Jean-Michel Basquiat foi um dos mais importantes artistas plásticos de todos os tempos. E o primeiro artista plástico que realmente me chamou a atenção. Seus traços me encantaram logo na primeira vez que vi uma de suas obras. Os desenhos rústicos, rabiscos, referências a boxeadores e jazzistas, tudo, tudo produzido a partir de uma criatividade absurdamente intensa. Poucos artistas, em qualquer categoria da arte, foram tão intensos e criativos quanto Basquiat. No final do ano passado, tive o prazer de ver de perto uma de suas obras (Que pertenceu a Miles Davis). Fascinante.
E como acontece com a maioria dos gênios, sua obra transcende o plano visual e influencia em qualquer sentido. Não é a toa o tanto de citações sobre Jean-Michel Basquiat em músicas e textos. O seu estilo pessoal também chama muito a atenção. Existem dezenas de coleções e editoriais de moda inspirados em suas obras e estilo pessoal, além dos vários tênis com seus desenhos lançados pela Reebok, há alguns anos seguidos. Além disso, ele ainda estrela o “Downtown 81″ (Interpretando a ele mesmo), um filme sobre o underground de NY. Jean-Michel Basquiat é inspiração de sobra, em todos os aspectos.
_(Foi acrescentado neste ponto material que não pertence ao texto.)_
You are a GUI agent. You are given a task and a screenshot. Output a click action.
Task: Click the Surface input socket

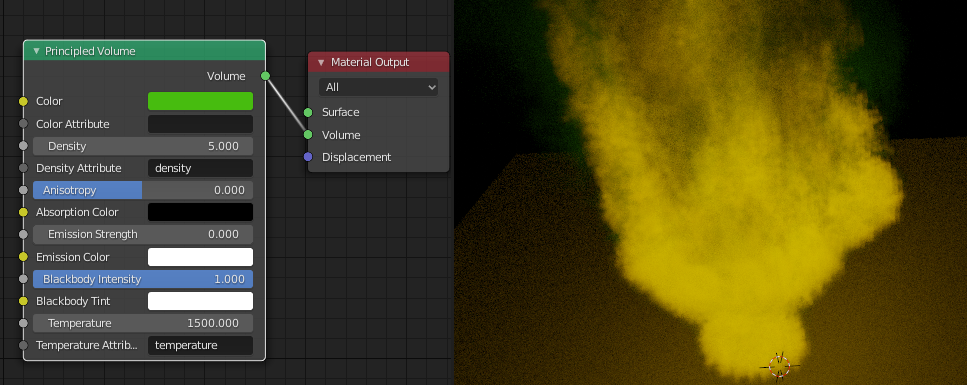pos(308,112)
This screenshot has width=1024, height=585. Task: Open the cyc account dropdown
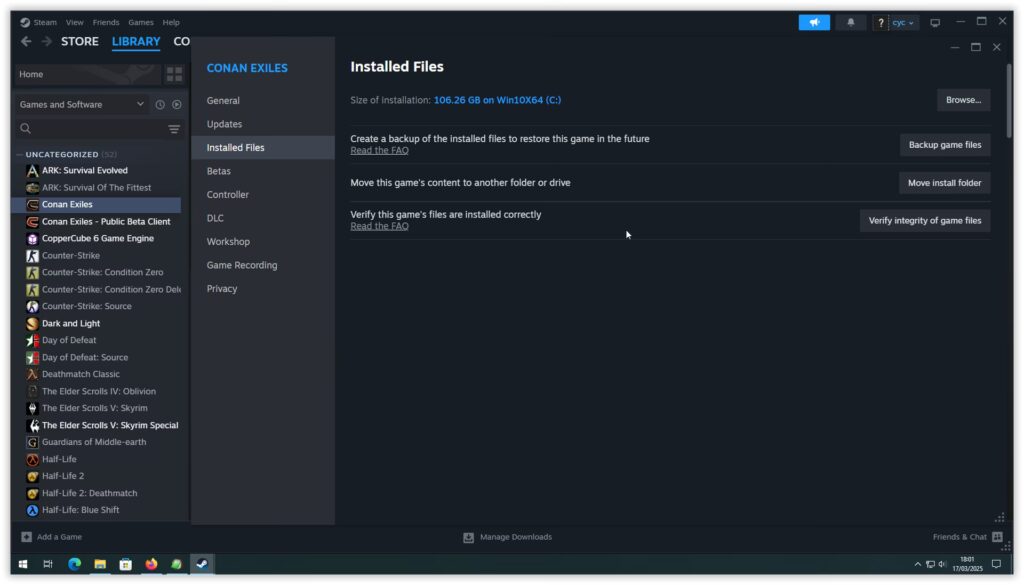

Lembrei dele no show do Seun Kuti na Virada Cultural, no qual tinha um cara com uma camisa feita com estampa em stencil com o rosto dele. Muito foda.
Uma vez por mês — ou quando houver tempo livre —, poderia escrever sobre artistas negros. Sugeria Little Richard: excêntrico, rocker e maluco, tocando e fugindo da Ku Klux Klan.